■ Text provided
[start]

By Prasad Jayaraman, Principal, Advisory at KPMG

Blending the science of technology with the art of leadership is the challenge facing many CISOs, who are regularly thrust into the spotlight as companies continually deal with cybersecurity threats and events. Indeed, 81% of CISOs report to a firm’s board of directors at least annually; most do so every quarter.1

If that is not exactly what you signed up for when you got into computer science or IT, and you are feeling the stress of this high-profile position, you are not alone. The overwhelming majority of CISOs (88%) are “moderately” or “tremendously” stressed in their job – and why not? Two-thirds (66%) said their organization had at least one security breach in the past 12 months. Plus, they feel the pressure of performance, as 97% of their C-suite stakeholders believe IT security should deliver more value for the cost.2

While the demands on a CISO are considerable, the job can be more satisfying and less stressful when CISOs work to refine the “art” part of their responsibilities: leadership. And many of the leadership qualities and skills that can breed success (and less stress) for CISOs can be learned, practiced, and mastered.

Five CISO Leadership Attributes

As CISOs, CIOs, and other technology leaders gain more importance within organizations, they also undergo more scrutiny as expectations for their roles continue to rise and expand. Not only are they expected to guide and oversee a critical element of the business, but they also do this with the realization that their performance plays a key role in the organization’s reputation.

Central to their responsibilities is helping their organizations gain and maintain the trust of stakeholders, something we have coined as “The Trust Imperative.” The importance of this cannot be overstated. As we see it, trust is the ultimate business enabler. When enterprises inspire trust in all their stakeholders, they create a platform for better business performance – including responsible growth, bold innovation, and sustainable advances in performance and efficiency.

[end]

■ Entries provided
[start]

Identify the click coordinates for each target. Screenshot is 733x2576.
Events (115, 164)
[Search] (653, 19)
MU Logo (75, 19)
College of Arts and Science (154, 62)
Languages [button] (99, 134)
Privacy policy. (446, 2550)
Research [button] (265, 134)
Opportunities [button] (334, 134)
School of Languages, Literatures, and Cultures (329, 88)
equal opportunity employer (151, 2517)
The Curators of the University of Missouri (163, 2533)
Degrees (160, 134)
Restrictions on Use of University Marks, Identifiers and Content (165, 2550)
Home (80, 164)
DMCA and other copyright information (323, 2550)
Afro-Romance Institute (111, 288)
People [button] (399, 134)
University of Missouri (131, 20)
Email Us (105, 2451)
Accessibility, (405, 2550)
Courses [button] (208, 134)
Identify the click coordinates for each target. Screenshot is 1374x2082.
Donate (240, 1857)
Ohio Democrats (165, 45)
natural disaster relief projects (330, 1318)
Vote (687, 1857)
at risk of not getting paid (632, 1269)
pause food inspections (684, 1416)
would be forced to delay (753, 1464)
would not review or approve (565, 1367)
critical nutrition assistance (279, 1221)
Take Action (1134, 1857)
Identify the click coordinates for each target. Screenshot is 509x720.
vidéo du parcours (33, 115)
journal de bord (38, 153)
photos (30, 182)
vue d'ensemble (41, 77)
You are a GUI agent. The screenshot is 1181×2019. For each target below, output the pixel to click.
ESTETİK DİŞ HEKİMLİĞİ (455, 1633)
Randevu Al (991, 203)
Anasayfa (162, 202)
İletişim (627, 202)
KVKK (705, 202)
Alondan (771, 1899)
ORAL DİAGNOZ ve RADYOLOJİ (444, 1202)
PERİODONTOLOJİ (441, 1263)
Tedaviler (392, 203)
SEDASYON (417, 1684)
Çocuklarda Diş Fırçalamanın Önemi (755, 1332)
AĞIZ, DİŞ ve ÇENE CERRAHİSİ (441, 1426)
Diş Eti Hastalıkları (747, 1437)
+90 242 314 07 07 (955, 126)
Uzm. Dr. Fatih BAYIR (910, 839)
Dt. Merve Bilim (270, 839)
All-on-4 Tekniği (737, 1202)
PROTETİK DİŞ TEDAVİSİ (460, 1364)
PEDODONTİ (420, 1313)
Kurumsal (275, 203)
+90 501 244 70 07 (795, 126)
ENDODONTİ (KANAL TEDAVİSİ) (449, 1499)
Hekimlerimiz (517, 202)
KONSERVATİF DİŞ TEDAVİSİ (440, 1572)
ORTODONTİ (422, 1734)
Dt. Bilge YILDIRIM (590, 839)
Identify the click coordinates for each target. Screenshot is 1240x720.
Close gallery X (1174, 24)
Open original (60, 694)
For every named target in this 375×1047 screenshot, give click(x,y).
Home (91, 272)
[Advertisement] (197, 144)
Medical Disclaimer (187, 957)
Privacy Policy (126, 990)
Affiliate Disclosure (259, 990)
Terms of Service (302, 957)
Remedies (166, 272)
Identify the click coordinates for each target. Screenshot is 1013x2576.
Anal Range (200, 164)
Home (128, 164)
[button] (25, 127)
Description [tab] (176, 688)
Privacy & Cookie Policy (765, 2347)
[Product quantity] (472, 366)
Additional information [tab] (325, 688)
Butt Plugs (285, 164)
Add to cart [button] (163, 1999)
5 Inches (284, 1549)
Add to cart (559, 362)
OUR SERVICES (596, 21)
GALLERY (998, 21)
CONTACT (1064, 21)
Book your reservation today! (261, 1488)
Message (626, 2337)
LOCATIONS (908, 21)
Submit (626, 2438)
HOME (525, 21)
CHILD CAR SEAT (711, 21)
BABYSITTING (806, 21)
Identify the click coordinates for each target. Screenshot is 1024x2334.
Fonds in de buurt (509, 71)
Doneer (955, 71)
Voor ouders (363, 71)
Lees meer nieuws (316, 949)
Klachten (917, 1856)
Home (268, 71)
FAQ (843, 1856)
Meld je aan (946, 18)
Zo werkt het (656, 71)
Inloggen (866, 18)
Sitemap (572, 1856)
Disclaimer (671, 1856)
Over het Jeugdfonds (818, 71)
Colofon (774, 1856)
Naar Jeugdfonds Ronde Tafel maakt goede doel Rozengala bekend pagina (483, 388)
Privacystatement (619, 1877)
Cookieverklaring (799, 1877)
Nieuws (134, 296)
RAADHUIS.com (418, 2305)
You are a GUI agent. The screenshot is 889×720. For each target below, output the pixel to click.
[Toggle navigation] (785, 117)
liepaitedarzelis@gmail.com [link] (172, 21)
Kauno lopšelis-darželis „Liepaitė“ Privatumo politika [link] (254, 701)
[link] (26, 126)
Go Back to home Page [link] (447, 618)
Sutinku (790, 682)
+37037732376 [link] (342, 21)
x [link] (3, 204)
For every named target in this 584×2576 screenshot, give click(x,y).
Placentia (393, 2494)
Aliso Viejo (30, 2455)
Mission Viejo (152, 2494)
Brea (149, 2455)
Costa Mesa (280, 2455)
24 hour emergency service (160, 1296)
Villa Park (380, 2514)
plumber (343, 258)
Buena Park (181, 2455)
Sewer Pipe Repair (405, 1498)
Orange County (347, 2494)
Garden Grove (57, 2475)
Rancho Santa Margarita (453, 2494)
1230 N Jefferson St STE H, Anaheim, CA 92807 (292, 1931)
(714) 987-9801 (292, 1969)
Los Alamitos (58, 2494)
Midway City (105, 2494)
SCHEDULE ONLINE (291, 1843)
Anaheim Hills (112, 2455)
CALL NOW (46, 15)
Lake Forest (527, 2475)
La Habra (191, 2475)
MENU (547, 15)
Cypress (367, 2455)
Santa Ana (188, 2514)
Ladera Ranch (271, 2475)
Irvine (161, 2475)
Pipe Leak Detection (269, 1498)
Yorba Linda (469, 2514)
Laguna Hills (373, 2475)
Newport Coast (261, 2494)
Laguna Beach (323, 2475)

[end]

■ Written request 1
Please reproduce the CISO leadership article between "While the demands" and "the organization’s reputation.", inclusive.
■ Written request 2
According to the CISO leadership article, why can the importance of gaining and keeping stakeholder trust not be overstated? Answer in one to three sentences.
■ Written request 3
Pick up the CISO leadership article after its final sentence and carry it forward.

■ Output 1
While the demands on a CISO are considerable, the job can be more satisfying and less stressful when CISOs work to refine the “art” part of their responsibilities: leadership. And many of the leadership qualities and skills that can breed success (and less stress) for CISOs can be learned, practiced, and mastered.

Five CISO Leadership Attributes

As CISOs, CIOs, and other technology leaders gain more importance within organizations, they also undergo more scrutiny as expectations for their roles continue to rise and expand. Not only are they expected to guide and oversee a critical element of the business, but they also do this with the realization that their performance plays a key role in the organization’s reputation.

■ Output 2
Trust is the ultimate business enabler. When enterprises inspire trust in all their stakeholders, they create a platform for better business performance, including responsible growth, bold innovation, and sustainable advances in performance and efficiency.

■ Output 3
To succeed against this challenge, CISOs must inspire confidence, help strike a pragmatic balance between threat and opportunity, and demonstrate the ROI on their recommendations – in short, they must emerge as respected and integral company leaders. But trust is hard-earned and easily lost. And nothing will break trust faster than a security breach. This leaves the CISO in a precarious position, shouldering outsized responsibility for the organization’s brand affinity.At KPMG, we have delved deeply into the technology leadership arena and unearthed what we believe are five key attributes that make a CISO or other technology executive a strong and effective leader – one who will help the company earn the trust that stakeholders seek.

1. Create value. While CISO and related cybersecurity roles are primarily created to address compliance issues and security, that mindset is evolving. The C-suite demands all functions generate active value, and IT (or broader) security is no different. That requires a broad view of risk to the organization and the courage to make hard choices.

According to a KPMG survey,4 CEOs are well aware of the importance of digital technologies in creating value for the company. Indeed, about two-thirds said they had plans to invest in disruption detection and innovation processes to spur growth, demanding new approaches to managing data and information risk.

The key to this is determining the boundaries of digital security to enable growth and value without exposing the company to undue peril. CISOs who adroitly apply risk management to decision-making and recommendations will sync with their fellow business leaders.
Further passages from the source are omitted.